プロ野球「観客動員」過去最高になるかもしれない コロナから回復、動員率が9割を超える球団も
■スポンサー収入が大きな収益の柱に かつて、プロ野球の最大の収入源は「テレビの放映権」だった。高い視聴率を稼いだ巨人戦の放映権で、プロ野球は回っていた。しかし今や、プロ野球にとってスポンサー収入は入場料収入と並ぶ収益の柱になっている。 野球場での広告掲示は、スポンサードする企業にとっては「ターゲット層が絞り込みやすい」というメリットがある。球場に来るのは「スポーツ好き」な「若年から壮年層」が中心で、居住エリアは「球場近隣の地域」が多いからだ。だから球場広告にはナショナルスポンサーに加えて、地域企業の名前も多い。

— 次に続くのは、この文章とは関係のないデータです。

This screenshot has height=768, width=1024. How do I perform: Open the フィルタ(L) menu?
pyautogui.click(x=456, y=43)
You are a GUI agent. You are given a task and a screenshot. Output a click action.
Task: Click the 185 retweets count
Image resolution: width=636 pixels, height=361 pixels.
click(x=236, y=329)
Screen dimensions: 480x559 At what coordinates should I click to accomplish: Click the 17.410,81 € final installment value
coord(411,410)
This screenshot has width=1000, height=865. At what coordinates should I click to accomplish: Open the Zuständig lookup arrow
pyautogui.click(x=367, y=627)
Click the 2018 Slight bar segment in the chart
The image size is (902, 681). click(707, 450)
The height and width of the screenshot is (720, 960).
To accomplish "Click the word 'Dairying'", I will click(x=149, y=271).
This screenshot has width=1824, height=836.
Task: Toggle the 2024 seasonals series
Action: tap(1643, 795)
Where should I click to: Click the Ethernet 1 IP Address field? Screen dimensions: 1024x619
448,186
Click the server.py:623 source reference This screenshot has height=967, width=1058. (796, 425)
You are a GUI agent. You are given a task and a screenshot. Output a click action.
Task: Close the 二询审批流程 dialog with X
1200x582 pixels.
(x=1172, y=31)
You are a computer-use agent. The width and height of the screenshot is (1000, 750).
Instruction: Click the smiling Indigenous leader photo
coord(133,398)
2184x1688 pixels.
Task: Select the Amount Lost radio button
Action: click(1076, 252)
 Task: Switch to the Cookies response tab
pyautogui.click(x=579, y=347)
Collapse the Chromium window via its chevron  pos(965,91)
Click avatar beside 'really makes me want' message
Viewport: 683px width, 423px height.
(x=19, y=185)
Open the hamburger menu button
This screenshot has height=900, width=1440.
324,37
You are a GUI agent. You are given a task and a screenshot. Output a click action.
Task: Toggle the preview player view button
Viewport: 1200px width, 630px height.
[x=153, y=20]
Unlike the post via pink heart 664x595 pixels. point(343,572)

観客動員が増えれば、スポンサーの広告の露出も増える。だから球団の担当者も強気の営業ができるのだ。「うちのスポンサーの多くは、コロナ禍で観客が入らないときもついてくれたから、観客が入ったからといって急に強気にはなれないけど、そろそろ新しいお客も見つけていかないと」と球団営業担当者は言う。 このようにプロ野球の観客動員は「球団の営業状態」をダイレクトに示す非常に重要な指標になっているのだ。 しかし昔はそうではなかった。観客動員は今も昔も「主催球団発表」ではあるが、かつては、実数ではなく、球団が恣意的な数字を発表していた。昭和、平成初期のプロ野球を知っているオールドファンは、東京ドームの巨人戦が連日「5万6000人」の発表になっていたのを覚えているのではないか?
しかし同じ東京ドームで行われる日本シリーズでは、観客動員は「実数発表」になるので「4万6153人」などペナントレースよりもはるかに少ない数字になっていた。日本シリーズのチケットはほぼ売り切れるから、空席などあるはずもない。当時の巨人は1万人近くも「さばを読んでいた」わけだ。 ■不人気だったパ・リーグの球団でも… それは巨人だけでなく全球団で同様で、不人気だったパ・リーグなどは「あまり少ないのはみっともない」と考えたのか、最低でも1000人と発表している球団もあった。